The Finance Ministry’s Customs and Excise Department has raked in some $500,000 per day in vehicle import taxes since the government’s Jan 13 order for all car owners to pay their unpaid tax bills, officials said on Tuesday.
Though previous orders went ignored and shooting erupted when customs tried to confiscate untaxed vehicles in 2001, it was peaceful at the Customs Department on Norodom Boulevard on Tuesday as motorists voluntarily parted with their money.
However, not everyone was happy. “I came to pay the import tax by myself,” said 49-year-old RCAF Captain Chao Serey as he paid $2,000 in tax on a 16-year-old Toyota pick-up truck.
“I feel I am victimized by the smugglers…. There are many more luxury cars [whose owners] have not paid tax,” he said as he left the office.

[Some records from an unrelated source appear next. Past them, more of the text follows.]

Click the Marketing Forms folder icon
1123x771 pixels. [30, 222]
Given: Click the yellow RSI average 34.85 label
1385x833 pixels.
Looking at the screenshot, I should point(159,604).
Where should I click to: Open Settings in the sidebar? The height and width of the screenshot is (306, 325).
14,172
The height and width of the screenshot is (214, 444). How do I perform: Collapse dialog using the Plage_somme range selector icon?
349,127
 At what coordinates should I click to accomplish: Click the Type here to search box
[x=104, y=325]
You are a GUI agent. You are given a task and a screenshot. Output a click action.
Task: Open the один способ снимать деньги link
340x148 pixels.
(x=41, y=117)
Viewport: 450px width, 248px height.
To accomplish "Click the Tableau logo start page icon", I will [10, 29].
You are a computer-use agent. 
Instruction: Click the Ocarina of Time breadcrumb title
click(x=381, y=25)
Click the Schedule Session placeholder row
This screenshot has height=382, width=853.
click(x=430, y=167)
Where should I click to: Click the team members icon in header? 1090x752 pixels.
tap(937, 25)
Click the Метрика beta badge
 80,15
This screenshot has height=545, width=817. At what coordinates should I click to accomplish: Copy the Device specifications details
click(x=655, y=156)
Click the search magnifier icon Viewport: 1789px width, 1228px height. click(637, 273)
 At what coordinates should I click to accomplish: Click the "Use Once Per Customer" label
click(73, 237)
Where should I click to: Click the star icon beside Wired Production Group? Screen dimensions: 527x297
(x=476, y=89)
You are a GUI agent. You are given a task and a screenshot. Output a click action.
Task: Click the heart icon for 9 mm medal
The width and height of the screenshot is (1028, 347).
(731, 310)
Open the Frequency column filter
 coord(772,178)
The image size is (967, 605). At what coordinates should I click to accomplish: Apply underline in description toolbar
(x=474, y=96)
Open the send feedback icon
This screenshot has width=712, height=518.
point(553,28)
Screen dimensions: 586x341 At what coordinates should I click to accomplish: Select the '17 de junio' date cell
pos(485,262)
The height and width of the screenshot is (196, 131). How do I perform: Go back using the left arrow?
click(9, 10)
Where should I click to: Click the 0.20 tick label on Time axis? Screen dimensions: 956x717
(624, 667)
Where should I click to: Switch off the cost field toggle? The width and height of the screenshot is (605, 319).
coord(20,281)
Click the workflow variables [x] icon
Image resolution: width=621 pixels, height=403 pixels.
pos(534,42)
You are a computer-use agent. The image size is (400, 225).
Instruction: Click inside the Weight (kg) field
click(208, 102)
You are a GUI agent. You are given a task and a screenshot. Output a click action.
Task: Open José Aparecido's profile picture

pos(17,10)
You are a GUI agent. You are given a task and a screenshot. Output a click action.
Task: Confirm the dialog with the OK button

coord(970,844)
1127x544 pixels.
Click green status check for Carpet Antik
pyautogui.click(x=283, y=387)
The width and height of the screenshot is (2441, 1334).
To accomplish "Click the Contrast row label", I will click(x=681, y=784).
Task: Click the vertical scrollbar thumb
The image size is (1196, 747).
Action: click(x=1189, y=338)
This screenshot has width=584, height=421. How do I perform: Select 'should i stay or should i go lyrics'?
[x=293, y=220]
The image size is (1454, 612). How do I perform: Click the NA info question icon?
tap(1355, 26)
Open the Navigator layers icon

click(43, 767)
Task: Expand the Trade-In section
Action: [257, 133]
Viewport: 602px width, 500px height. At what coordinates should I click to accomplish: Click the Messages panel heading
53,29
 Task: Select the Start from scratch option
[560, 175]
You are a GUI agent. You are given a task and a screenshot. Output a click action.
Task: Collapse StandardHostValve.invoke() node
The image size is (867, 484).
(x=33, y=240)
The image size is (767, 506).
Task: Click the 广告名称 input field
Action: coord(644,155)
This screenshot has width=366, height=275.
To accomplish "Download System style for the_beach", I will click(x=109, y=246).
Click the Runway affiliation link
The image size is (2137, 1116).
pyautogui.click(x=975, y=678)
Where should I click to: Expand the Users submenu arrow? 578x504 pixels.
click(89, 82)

Most untaxed vehicle owners have volunteered to pay, but a number of cars have been confiscated since the operation began on Jan 14, said Keo Sokkheang, the department’s bureau chief of research.
Four cars were taken from their owners Monday and two on Tuesday: a Mercedes-Benz and a Lexus Sport Utility Vehicle, he said.
“This time we are [working] smoother than before, there is no armed conflict,” Keo Sokkheang said. “The order is stricter than ever and it will not stop,” he said, adding that cars confiscated will be impounded until their tax is paid and their owner fined an additional 30 percent of the tax owed.
Even the country’s elite appeared to be heeding the taxman’s call on Tuesday as $44,979 was forked out for an armor-plated, 2004 series GM Chevrolet SUV by one customer at the tax department.
Among those paying up was Oknha Kith Meng, chairman of the Royal Group family of companies, who paid taxes on several luxury vehicles, said Customs Officer Chou Sophala.
Contacted on Tuesday evening Kith Meng said his tax bill, which he had paid Tuesday, had cost him about $100,000 for several cars.